=== Begin Enclosure ===

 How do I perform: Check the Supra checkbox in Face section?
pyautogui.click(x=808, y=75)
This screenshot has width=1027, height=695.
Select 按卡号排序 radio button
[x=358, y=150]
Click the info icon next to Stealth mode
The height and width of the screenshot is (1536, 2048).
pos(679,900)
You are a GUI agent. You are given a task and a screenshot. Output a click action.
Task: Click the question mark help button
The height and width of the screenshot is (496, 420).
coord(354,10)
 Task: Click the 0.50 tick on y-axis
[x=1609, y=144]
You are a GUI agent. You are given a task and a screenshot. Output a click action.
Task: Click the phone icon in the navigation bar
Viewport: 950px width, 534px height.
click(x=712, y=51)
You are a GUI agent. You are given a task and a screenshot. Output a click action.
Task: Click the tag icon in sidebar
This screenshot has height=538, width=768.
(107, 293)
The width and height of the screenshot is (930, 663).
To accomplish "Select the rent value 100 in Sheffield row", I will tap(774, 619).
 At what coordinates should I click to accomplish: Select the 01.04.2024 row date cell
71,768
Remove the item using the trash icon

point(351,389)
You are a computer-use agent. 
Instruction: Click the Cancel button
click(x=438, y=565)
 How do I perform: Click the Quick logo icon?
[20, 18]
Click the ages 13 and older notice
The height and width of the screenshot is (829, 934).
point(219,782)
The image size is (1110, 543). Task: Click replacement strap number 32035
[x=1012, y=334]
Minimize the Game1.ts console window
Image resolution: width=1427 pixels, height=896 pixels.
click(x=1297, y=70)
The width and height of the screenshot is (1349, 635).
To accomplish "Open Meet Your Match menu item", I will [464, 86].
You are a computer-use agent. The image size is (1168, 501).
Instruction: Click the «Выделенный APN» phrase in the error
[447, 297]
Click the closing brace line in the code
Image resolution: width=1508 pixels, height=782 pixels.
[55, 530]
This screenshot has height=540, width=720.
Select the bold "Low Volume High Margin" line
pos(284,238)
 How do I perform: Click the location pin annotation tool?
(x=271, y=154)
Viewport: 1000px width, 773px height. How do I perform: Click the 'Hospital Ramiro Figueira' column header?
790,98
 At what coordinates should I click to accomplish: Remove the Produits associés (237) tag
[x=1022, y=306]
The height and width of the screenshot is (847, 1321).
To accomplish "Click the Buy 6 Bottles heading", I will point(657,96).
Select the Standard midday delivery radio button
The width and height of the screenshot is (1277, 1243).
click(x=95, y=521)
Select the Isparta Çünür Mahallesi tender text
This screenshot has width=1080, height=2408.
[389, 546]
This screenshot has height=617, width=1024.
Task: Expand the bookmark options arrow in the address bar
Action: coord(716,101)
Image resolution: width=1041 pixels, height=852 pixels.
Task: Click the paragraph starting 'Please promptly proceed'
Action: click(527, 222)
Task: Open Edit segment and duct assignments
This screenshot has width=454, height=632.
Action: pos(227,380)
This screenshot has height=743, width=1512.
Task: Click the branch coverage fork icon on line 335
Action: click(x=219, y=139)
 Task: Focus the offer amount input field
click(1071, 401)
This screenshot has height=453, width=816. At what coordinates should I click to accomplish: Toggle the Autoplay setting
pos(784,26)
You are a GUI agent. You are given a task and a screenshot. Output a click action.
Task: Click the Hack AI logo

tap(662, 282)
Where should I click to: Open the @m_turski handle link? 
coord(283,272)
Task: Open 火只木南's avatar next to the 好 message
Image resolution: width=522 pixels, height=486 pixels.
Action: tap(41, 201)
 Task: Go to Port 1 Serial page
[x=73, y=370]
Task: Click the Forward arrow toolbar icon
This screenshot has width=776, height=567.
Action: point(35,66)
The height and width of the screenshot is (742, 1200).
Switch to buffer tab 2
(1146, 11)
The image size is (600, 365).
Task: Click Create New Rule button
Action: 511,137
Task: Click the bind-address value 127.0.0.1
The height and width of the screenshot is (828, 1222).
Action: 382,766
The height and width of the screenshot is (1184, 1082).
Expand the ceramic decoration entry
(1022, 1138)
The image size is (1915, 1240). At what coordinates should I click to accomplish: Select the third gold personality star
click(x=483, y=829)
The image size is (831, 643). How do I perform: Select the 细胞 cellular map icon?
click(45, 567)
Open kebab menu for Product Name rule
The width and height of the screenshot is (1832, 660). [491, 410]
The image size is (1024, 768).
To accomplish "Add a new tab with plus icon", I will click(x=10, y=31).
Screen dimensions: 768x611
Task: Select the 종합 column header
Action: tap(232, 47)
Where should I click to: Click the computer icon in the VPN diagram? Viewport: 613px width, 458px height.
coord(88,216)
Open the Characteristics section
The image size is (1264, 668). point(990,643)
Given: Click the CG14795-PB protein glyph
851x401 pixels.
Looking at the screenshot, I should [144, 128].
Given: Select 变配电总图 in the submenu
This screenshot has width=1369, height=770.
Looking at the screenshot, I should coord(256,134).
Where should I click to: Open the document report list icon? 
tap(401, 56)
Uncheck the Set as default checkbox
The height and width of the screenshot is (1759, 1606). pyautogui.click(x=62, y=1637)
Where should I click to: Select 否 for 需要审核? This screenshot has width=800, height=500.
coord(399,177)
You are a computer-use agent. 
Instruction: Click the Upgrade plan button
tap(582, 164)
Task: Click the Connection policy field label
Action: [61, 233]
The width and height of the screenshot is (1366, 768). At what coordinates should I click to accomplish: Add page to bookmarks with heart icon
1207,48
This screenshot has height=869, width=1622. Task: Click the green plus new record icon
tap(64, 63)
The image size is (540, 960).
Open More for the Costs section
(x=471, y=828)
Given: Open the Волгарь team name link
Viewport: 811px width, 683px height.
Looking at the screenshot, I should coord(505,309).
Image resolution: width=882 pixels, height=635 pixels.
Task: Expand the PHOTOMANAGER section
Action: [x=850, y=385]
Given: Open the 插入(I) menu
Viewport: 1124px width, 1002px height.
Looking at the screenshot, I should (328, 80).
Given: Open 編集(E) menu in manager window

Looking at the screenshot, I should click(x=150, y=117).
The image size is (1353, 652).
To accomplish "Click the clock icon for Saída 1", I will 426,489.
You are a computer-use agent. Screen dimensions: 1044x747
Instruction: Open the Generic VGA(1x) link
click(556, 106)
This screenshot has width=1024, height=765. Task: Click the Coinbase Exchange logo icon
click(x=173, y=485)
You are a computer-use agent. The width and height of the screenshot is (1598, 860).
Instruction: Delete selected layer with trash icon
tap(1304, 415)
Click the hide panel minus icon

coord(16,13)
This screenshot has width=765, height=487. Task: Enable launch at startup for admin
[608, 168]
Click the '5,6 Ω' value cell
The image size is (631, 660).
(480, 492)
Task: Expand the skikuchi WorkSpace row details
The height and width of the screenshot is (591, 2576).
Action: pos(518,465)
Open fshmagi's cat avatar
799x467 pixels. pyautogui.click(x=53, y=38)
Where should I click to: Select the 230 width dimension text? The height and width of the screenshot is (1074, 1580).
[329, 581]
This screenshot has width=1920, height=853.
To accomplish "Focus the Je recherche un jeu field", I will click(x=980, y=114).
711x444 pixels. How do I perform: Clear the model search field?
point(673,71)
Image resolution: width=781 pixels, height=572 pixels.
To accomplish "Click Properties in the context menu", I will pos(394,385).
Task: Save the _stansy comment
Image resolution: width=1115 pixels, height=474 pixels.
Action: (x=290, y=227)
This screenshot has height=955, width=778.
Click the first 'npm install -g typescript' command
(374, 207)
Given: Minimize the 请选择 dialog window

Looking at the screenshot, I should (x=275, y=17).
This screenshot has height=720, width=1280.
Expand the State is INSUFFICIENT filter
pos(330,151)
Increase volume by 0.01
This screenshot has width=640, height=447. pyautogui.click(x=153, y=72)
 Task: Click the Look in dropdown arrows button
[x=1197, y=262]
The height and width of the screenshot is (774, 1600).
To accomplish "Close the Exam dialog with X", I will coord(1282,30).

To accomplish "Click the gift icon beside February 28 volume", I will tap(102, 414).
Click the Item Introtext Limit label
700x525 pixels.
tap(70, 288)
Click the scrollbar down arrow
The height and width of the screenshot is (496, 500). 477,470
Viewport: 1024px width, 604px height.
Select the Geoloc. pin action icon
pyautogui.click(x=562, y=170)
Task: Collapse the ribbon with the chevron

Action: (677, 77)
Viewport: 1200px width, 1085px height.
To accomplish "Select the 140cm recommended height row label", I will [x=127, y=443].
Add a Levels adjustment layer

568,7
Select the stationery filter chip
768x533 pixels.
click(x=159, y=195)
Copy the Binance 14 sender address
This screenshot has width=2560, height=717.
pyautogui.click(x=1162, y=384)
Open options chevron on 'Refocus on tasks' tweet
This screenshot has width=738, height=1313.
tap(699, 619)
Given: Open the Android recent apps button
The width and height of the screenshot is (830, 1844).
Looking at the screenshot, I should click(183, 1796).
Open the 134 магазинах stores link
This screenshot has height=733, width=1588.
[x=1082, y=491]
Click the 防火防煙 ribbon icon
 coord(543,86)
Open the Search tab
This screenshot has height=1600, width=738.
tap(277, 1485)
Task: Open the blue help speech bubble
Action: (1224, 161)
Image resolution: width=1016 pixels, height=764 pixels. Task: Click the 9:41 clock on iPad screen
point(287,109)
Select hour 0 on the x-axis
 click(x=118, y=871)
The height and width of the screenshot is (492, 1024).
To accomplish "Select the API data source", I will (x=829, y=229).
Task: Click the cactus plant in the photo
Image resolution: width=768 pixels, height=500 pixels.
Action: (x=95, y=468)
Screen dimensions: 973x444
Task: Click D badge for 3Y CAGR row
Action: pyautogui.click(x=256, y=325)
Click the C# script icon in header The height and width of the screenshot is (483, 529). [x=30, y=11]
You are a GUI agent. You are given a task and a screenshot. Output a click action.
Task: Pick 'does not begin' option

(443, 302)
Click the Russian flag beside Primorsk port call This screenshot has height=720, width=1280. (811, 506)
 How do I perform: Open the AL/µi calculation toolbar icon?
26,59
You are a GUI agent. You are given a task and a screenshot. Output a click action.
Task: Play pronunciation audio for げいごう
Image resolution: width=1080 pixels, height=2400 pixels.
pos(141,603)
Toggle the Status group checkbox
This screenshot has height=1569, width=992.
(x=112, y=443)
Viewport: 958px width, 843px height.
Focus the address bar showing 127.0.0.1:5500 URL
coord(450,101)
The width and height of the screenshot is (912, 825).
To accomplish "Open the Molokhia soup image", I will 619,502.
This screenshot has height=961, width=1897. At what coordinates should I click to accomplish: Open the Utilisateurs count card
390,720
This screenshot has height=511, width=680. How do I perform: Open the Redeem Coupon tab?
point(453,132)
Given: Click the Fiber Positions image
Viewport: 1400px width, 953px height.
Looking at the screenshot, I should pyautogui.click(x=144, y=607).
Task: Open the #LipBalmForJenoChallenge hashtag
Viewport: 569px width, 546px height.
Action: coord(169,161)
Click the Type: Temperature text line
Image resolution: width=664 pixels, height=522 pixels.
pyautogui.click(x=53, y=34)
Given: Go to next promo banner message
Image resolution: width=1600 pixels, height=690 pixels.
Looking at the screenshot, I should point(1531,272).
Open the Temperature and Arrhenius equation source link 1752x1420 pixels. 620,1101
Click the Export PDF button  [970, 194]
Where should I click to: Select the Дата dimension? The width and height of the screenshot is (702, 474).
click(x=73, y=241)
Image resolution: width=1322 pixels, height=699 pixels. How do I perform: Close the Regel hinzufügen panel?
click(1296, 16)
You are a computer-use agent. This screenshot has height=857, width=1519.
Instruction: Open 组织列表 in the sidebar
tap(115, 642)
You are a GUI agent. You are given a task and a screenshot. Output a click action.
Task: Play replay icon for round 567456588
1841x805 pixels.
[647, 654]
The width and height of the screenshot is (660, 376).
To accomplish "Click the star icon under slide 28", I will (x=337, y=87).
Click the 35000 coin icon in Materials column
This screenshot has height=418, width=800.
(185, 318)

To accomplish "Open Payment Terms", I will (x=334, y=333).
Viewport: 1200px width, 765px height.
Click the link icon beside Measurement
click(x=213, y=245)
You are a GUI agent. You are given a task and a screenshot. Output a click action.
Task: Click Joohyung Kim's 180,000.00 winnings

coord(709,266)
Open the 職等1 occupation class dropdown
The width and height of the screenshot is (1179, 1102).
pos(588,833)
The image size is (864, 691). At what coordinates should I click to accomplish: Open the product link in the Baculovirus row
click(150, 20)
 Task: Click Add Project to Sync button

=== End Enclosure ===

What you need to do:
Return, in full, every line of these entries that holds "source".

Reply:
To accomplish "Select the API data source", I will (x=829, y=229).
Open the Temperature and Arrhenius equation source link 1752x1420 pixels. 620,1101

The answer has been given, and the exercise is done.